241.密談
席を探すそぶりで客の服装を確認してまわっていたイチジョウは、黒地に華やかな柄のマントの男の隣に座った。「失礼。20匹目ですか?」
イチジョウが問うと、兜のアイマスクを目深に下ろしていたその男は笑顔で-といっても見えているのは口元だけなのだが-手にしたグラスを軽く上げた。
<相棒へ、俺は夏の最後の獲物を背負っている>
掲示板に貼られていたこの一文が自分へのメッセージだということに、イチジョウはすぐ気付いた。
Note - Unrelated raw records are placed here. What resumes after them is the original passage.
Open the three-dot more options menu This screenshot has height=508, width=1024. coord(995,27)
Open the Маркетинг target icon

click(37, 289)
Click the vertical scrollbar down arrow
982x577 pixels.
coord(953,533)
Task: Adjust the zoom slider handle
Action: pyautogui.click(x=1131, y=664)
まだ10歳にもならない頃、弟と共に初めて虫採りに行った夏の日。
20匹捕らえたら帰ろうと話して、最後に捕らえたのは大きなアゲハチョウだった。
宝石のような蝶を間近に眺めて、2人で大はしゃぎした。
あの時の気分は今でも簡単に思い出せる。
「ビールを」
ウェイターにそう頼んで、イチジョウは荷物を足元へ置いた。
少なくとも地上にいる時のイチジョウの行動は、常に監視されていると考えて間違いない。
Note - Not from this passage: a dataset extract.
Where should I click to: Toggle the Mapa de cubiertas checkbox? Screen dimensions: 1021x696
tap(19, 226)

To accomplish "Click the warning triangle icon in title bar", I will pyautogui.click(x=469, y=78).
偶然の相席を装う兄弟は、お互いを見ずに会話をはじめた。
「何か案は?」
イチジョウが問う。
「なかなかないもんだ」
答えながら、矩親-ノリチカはフォークで目の前の魚をつついた。身につけた鎧が鈍い音を立てる。
「皆よくこんな格好でメシ食ってるな」
ノリチカはぼそりと呟いた。店内には似たようないでたちで食事している者が結構いるのだ。
「次は後衛職の扮装にする…」
苦い声で言うのを聞いて、イチジョウは思わず笑いを洩らした。
「…こっちは考えてはあったんだが」
イチジョウはウェイターからビールを受け取った。
「あちらに漏れている可能性がある」
「あの猩々に話しちまったのか」
「まんまとな」
「うーむ」
ノリチカは鈍い音を立てながら腕組みした。
「とりあえず聞いておこう、案がかぶったら無駄になる」
ノリチカは腕をほどくと、ジョッキに手を伸ばした。
「だな」
低い声で交わすと、イチジョウとノリチカはさりげなく周囲に目を配った。耳をそばだてていそうな者はいない。
「転移の魔方陣を使う」
「…ふむ?」
イチジョウは枝豆を剥き始めた。
「金さえ出せば海も越えられる」
「!!」
ノリチカは大きな声を出しかけて、慌てて口を閉じた。
「…金額は如何ほど」
また声をひそめて訊く。
「500万」
イチジョウの返答に、ノリチカは肩をすくめた。
「ここなら不可能じゃない」
「なのか?」
イチジョウはメニューを手に取った。
「問題は妨害だけだ」
ノリチカはメニューを覗き込む素振りで顔を寄せる。
「とりあえず金を溜めておくか」
「だな」
「他の手も探しておく」
「うむ」
イチジョウがメニューを閉じるのを合図にしたように、ノリチカは席を立った。